The asymptotic behaviour of the commonly used bootstrap percentile confidence interval is investigated when the parameters are subject to linear inequality constraints. We concentrate on the important one- and two-sample problems with data generated from general distributions in the natural exponential family. The focus of this note is on quantifying the coverage probabilities of the parametric bootstrap percentile confidence intervals, in particular their limiting behaviour near boundaries.

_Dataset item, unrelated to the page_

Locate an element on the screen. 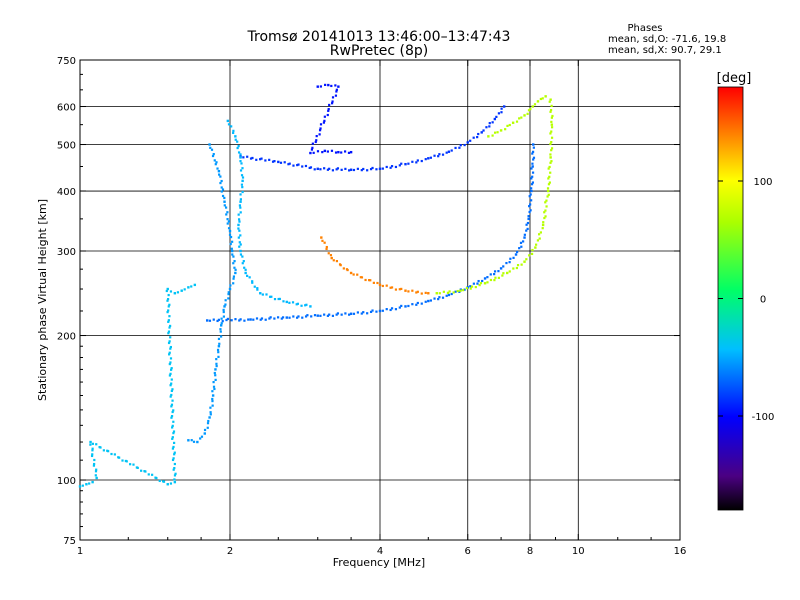  y-tick-label: 200 is located at coordinates (66, 338).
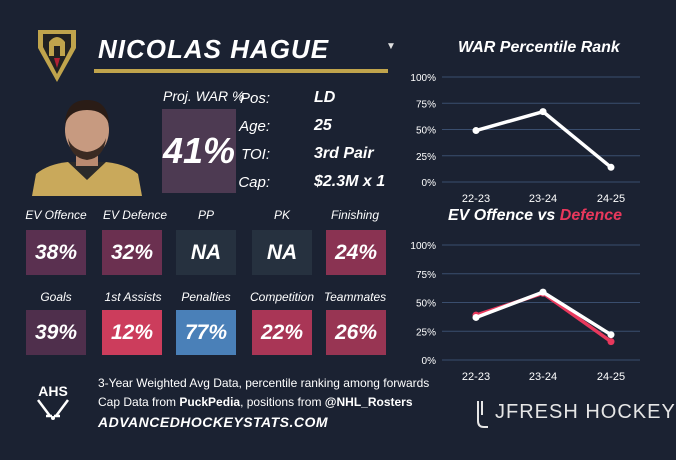 The width and height of the screenshot is (676, 460). Describe the element at coordinates (254, 126) in the screenshot. I see `info-label-age: Age:` at that location.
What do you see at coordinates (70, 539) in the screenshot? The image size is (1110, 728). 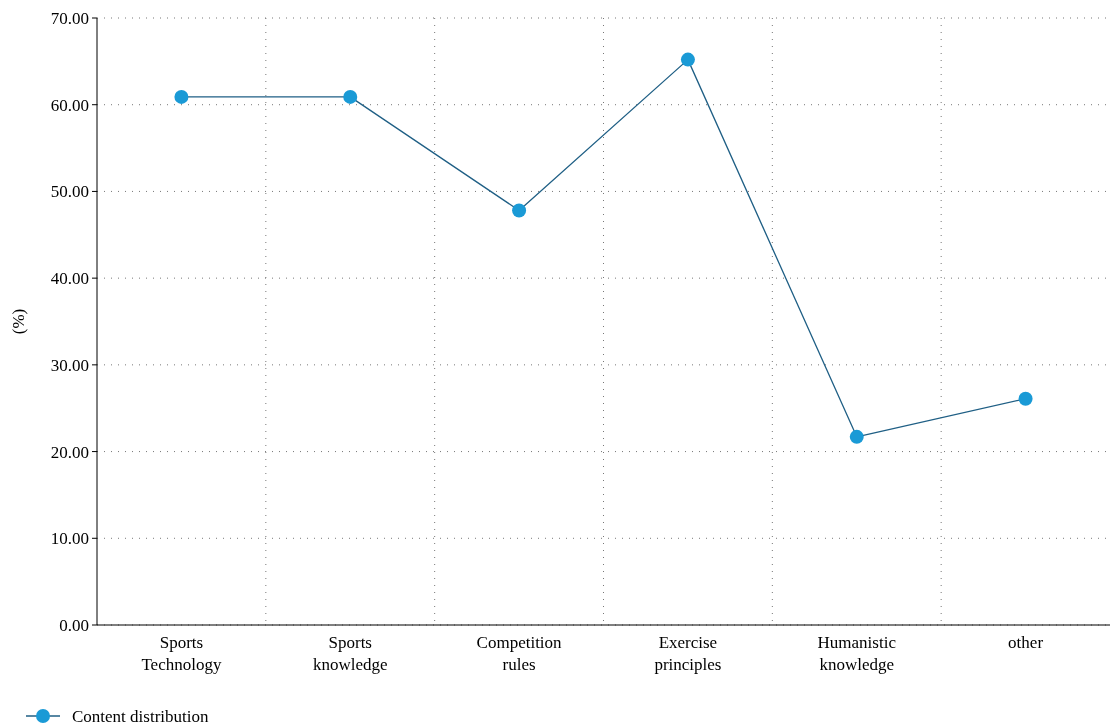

We propose using a local asymptotic framework to study this subtle coverage behaviour. Under this framework, we discover that when the true parameters are on, or close to, the restriction boundary, the asymptotic coverage probabilities can always exceed the nominal level in the one-sample case; however, they can be, remarkably, both under and over the nominal level in the two-sample case. Using illustrative examples, we show that the results provide theoretical justification and guidance on applying the bootstrap percentile method to constrained inference problems.

当参数受线性不等式约束时，研究了常用的 bootstrap 百分位置信区间的渐近行为。我们专注于从自然指数族中的一般分布生成的数据的重要一样本和二样本问题。本笔记的重点是量化参数自举百分比置信区间的覆盖概率，特别是它们在边界附近的限制行为。我们建议使用局部渐近框架来研究这种微妙的覆盖行为。在这个框架下，我们发现当真实参数在或接近限制边界时，渐近覆盖概率总是可以超过单样本情况下的名义水平；然而，值得注意的是，它们可以是 在双样本情况下低于和高于名义水平。使用说明性示例，我们表明结果为将 bootstrap 百分位数方法应用于约束推理问题提供了理论依据和指导。